_Problem to work on_
In the records below, find the line containing "You are a GUI"; give it again exactly, along with every line that follows, and nothing else.
-------- Supplied material --------
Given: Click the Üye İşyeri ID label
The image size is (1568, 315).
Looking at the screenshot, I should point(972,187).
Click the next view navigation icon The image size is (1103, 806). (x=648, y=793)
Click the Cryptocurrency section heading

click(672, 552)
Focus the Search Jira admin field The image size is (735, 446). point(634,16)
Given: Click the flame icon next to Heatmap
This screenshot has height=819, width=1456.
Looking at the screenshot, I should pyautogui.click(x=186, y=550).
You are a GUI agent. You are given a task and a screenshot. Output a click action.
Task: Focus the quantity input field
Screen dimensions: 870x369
--------
_Your solution_
You are a GUI agent. You are given a task and a screenshot. Output a click action.
Task: Focus the quantity input field
Screen dimensions: 870x369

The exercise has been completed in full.